START EXERCISE MATERIALS

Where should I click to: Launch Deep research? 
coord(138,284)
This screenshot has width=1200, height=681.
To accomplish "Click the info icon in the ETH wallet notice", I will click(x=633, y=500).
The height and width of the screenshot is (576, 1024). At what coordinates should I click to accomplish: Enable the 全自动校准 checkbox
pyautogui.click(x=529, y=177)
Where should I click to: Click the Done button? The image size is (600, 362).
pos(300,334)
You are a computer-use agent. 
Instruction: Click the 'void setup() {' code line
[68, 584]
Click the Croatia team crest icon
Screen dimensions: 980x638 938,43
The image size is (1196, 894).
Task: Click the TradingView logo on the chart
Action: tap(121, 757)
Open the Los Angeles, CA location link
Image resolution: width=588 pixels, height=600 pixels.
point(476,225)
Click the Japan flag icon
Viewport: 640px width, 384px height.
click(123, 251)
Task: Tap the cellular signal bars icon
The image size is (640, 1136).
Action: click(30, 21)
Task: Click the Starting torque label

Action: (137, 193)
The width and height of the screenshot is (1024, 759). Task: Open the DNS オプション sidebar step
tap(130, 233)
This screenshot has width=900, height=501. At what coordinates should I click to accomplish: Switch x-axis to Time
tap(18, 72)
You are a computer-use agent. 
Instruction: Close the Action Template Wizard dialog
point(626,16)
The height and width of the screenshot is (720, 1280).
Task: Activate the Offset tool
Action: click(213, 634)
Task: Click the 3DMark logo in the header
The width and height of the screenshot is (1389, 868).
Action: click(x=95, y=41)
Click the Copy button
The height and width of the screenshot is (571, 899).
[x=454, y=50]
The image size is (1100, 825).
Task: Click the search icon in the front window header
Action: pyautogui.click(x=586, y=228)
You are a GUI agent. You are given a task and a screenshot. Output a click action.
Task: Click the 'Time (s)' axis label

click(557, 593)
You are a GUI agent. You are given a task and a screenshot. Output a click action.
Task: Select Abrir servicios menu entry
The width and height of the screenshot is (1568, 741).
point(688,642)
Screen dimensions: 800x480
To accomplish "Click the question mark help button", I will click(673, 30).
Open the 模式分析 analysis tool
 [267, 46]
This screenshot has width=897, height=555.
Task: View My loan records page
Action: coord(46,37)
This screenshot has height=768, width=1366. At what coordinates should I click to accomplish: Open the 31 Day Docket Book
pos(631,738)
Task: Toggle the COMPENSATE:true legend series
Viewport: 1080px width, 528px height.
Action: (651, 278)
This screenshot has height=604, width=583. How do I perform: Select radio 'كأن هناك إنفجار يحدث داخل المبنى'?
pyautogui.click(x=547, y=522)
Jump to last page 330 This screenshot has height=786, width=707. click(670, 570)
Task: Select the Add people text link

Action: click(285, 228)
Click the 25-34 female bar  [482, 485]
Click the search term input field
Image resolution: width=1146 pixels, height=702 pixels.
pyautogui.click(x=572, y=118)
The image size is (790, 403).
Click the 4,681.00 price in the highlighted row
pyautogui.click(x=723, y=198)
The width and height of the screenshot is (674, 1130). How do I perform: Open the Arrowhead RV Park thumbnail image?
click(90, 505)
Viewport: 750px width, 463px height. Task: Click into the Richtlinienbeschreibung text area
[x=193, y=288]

END EXERCISE MATERIALS

### INSTRUCTIONS FOR THE TASK
Look in the material above for the line with "Task: Click the Starting torque label" and the line with "Click the Copy button", and transcribe exactly those lines and all lines between them, nothing more.

### TASK OUTPUT
Task: Click the Starting torque label

Action: (137, 193)
The width and height of the screenshot is (1024, 759). Task: Open the DNS オプション sidebar step
tap(130, 233)
This screenshot has width=900, height=501. At what coordinates should I click to accomplish: Switch x-axis to Time
tap(18, 72)
You are a computer-use agent. 
Instruction: Close the Action Template Wizard dialog
point(626,16)
The height and width of the screenshot is (720, 1280).
Task: Activate the Offset tool
Action: click(213, 634)
Task: Click the 3DMark logo in the header
The width and height of the screenshot is (1389, 868).
Action: click(x=95, y=41)
Click the Copy button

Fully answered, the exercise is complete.